Job 1: Using the passage about Sitz's NASA career, decide whether each statement agrees with it: (a) Sitz directed Dryden's Exploration Systems Mission Directorate from October 2005 until July 2008; (b) the X-43A flights reached Mach 12; (c) Sitz was project manager of the F-16XL Supersonic Laminar Flow Control project. Give yes or no for each and quote the deciding words.
Job 2:
Answer these questions from the passage about Sitz's NASA career:
(a) How much aerospace industry experience does Sitz have?
(b) During which months of 2005 did Sitz serve as mission development director for UAV technology?
(c) What did the X-43A become known as?
Job 3: Carry on the passage about Sitz's NASA career from its last sentence.

Passage shown:
————————
Sitz served as director of NASA’s Dryden (now Armstrong) Research Center Exploration Systems Mission Directorate from October 2005 until July 2008. He was responsible for development management and technical direction of all space exploration activities and projects at the center.
Sitz has more than 27 years’ experience in the aerospace industry, including 14 years as a project manager of various flight research projects at Armstrong.
He was mission development director for unmanned aerial vehicle (UAV) technology from January to October 2005 and was responsible for managing the center’s overall role in the development of the nation’s civil UAV applications.
Sitz was the project manager for flight tests of the X-43A experimental hypersonic aircraft, or Hyper-X, from July 1998 to December 2004. He was responsible for the overall flight research element of the Hyper-X program. The X-43A flight project successfully demonstrated hypersonic, air-breathing propulsion during the first free flights of an airframe-integrated, hypersonic supersonic-combustion ramjet (scramjet) engine at speeds of Mach 7 and Mach 10. The X-43A became known as the world’s fastest air-breathing aircraft.
Sitz was deputy program manager for NASA’s Aviation Safety Program and was project manager of the F-18 Systems Research Aircraft and the L-1011 Adaptive Performance Optimization projects.
He was responsible for development and flight evaluation of several advanced aircraft sensors and systems and was deputy project manager for the F-16XL Supersonic Laminar Flow Control project.
————————
Data excerpt:
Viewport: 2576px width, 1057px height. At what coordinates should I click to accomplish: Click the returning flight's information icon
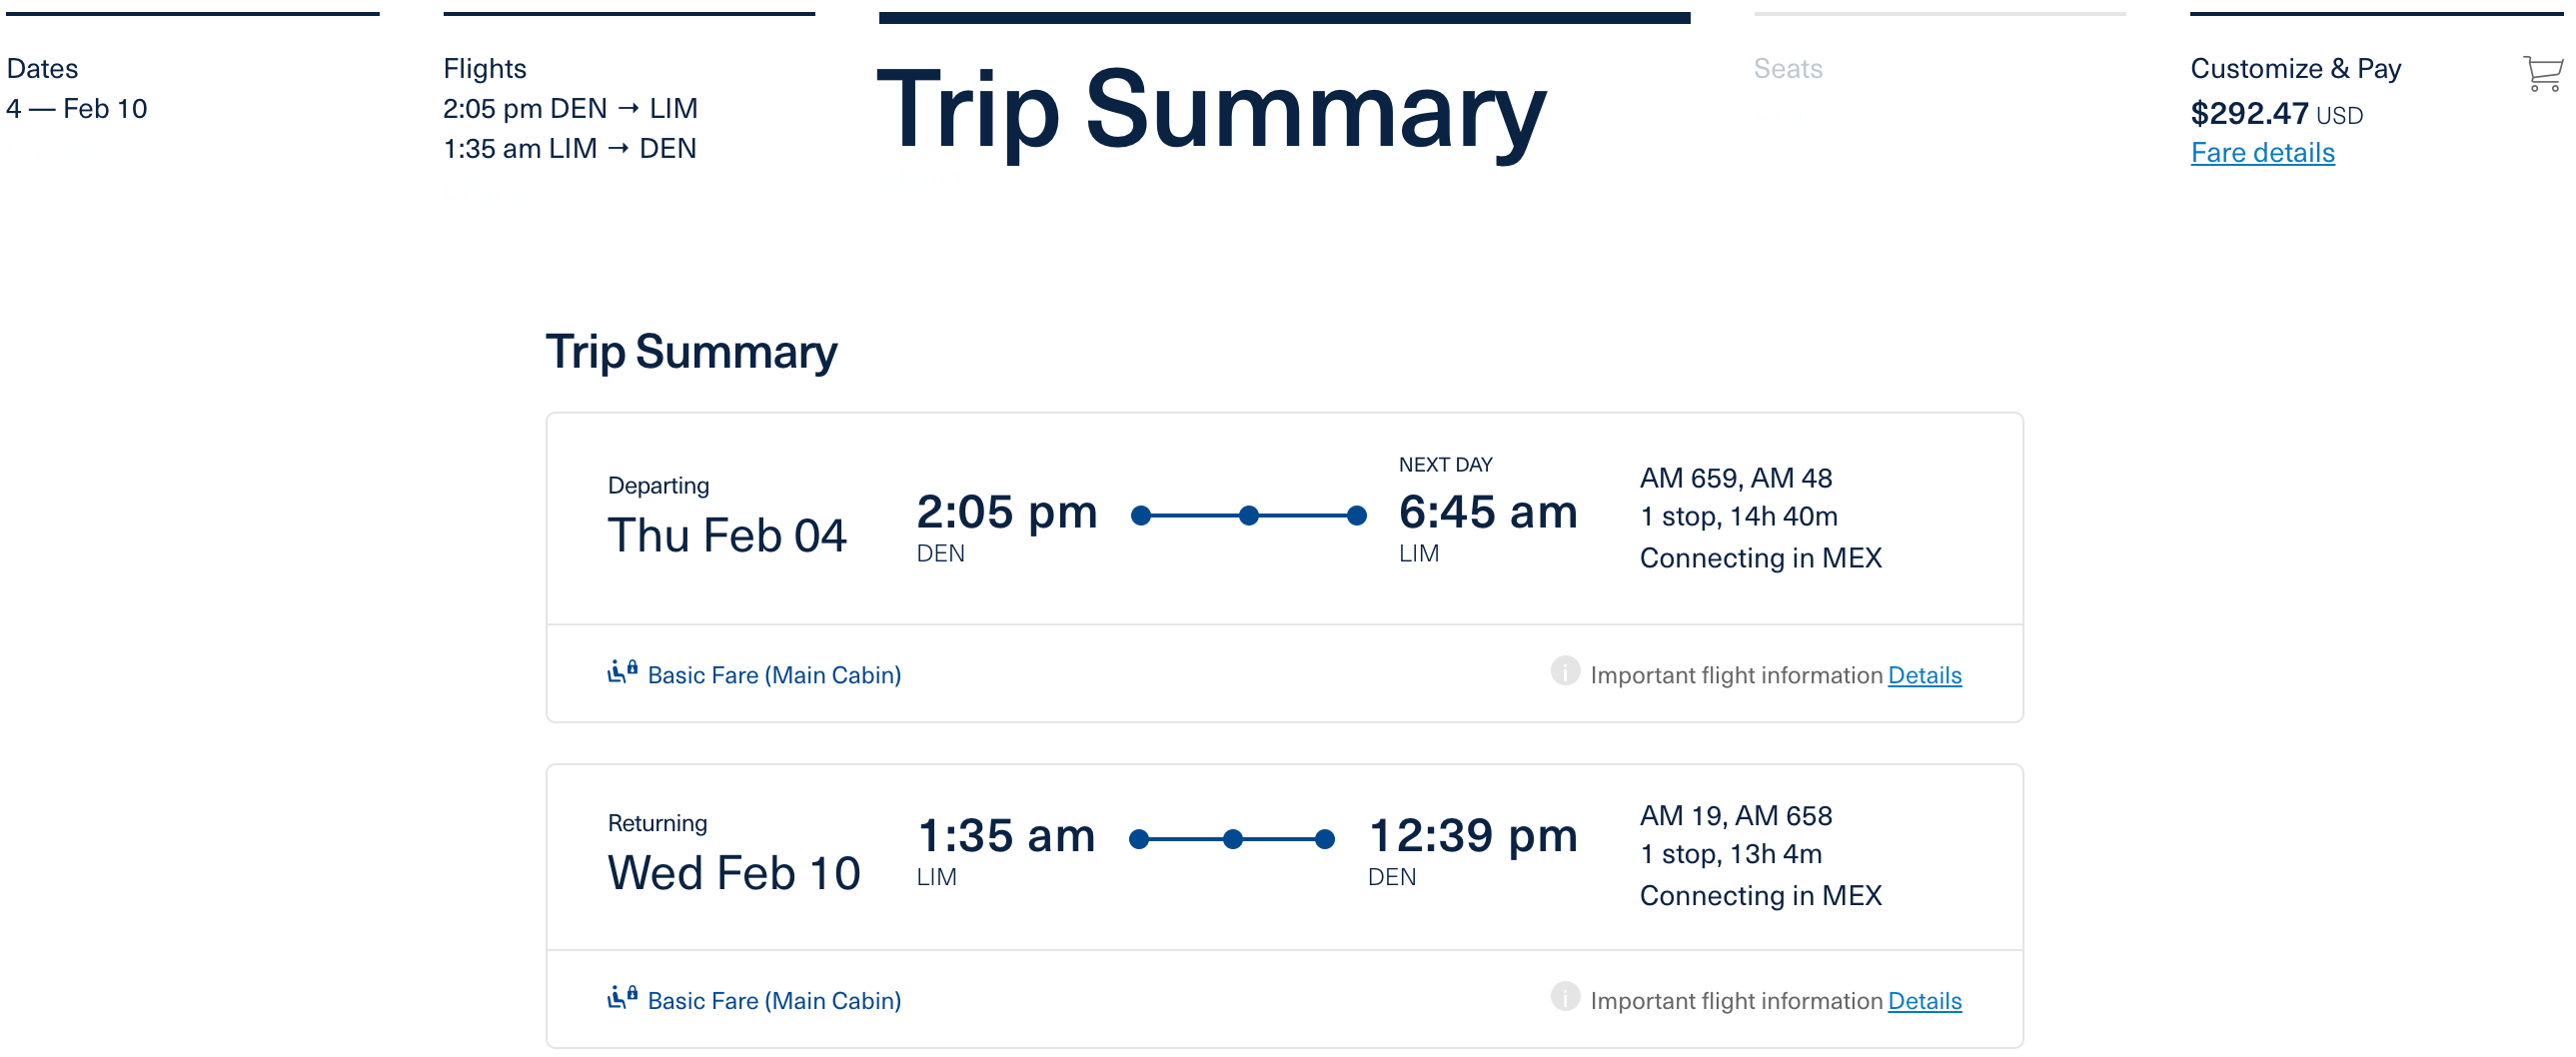1565,997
————————
Exercise output 1:
(a) Yes: "from October 2005 until July 2008"
(b) No: "at speeds of Mach 7 and Mach 10"
(c) No: "was deputy project manager for the F-16XL Supersonic Laminar Flow Control project"

Exercise output 2:
(a) More than 27 years
(b) January to October
(c) The world's fastest air-breathing aircraft

Exercise output 3:
Sitz researched advanced automated test tools to support flight control system validation on the X-29A, F-18 High Angle-of-Attack and X-31 programs. He was also the project manager responsible for the transfer of the center’s business system operations from NASA’s Ames Research Center in Moffett Field, California, to NASA’s Marshall Space Flight Center in Huntsville, Alabama. As a member of the center’s Procedures and Policies Committee from 1990 to 1997, Sitz was responsible for updating Armstrong’s Basic Operations Manual.
Before joining NASA as an aerospace engineer in 1989, Sitz was employed by Honeywell Military Avionics Division, where he was responsible for real-time flight control software design, development and test for the X-29A forward-swept wing aircraft.
Education
Sitz earned a Bachelor of Science in computer science with emphasis in mathematics from the University of North Dakota in 1982. He received a Master of Science in engineering management in 1989 from Golden Gate University in San Francisco, California.